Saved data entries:
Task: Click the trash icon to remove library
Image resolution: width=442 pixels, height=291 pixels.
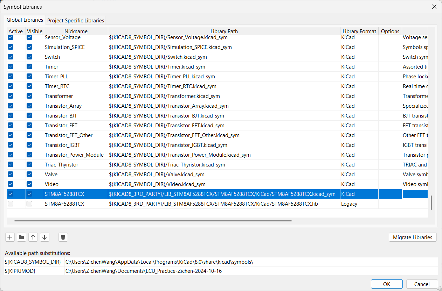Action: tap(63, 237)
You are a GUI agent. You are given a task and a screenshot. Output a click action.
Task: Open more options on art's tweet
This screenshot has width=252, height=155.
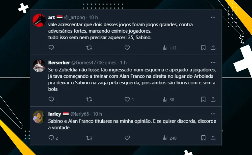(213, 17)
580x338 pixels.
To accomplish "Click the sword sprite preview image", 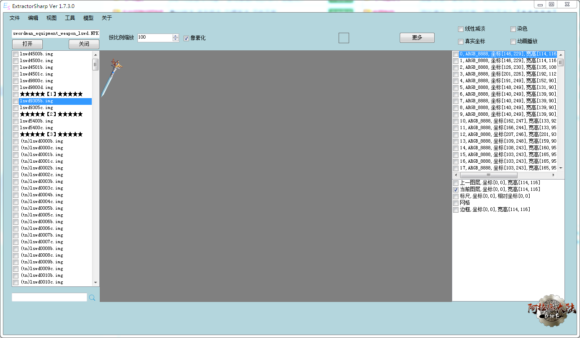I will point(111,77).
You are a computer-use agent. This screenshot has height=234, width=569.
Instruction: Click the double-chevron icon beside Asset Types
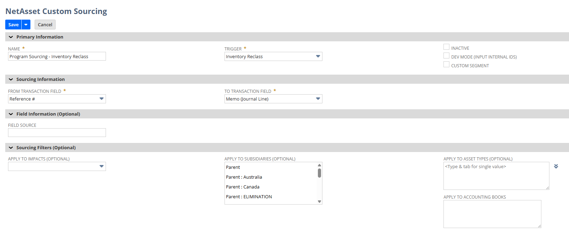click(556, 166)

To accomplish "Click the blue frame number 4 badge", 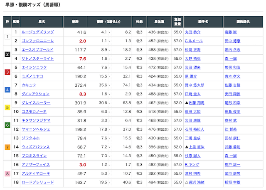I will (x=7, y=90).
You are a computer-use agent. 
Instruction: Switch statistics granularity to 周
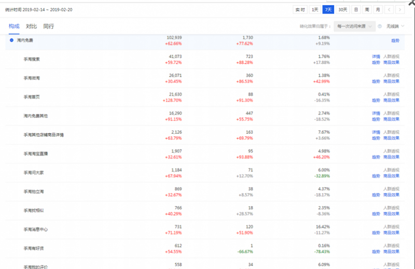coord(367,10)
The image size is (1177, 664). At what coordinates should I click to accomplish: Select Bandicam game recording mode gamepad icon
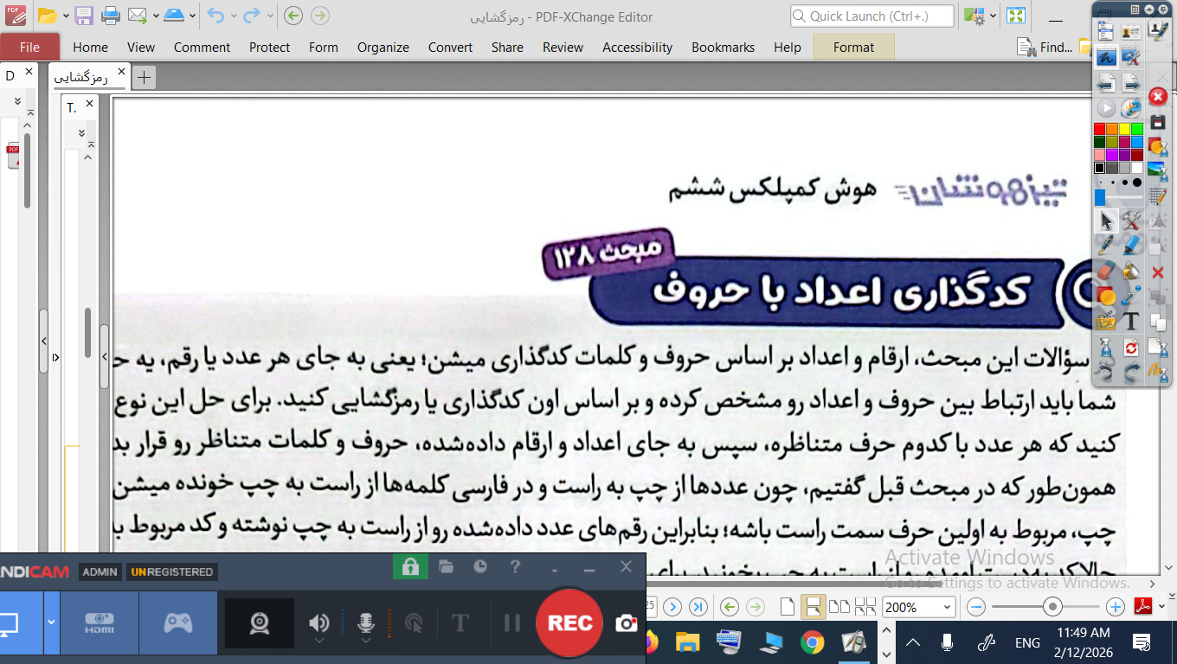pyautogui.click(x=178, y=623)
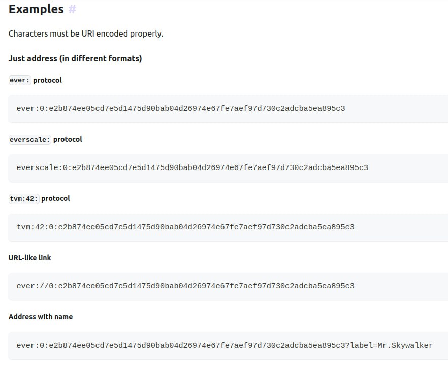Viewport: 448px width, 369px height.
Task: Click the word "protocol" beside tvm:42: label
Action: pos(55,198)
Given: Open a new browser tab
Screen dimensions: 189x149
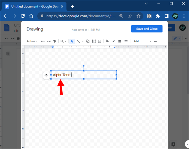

Your assignment
All lines with the word "computer" need to be copied from the data above.

Expected answer
You are a computer-use agent. This screenshot has height=234, width=569.
You are a computer-use agent. 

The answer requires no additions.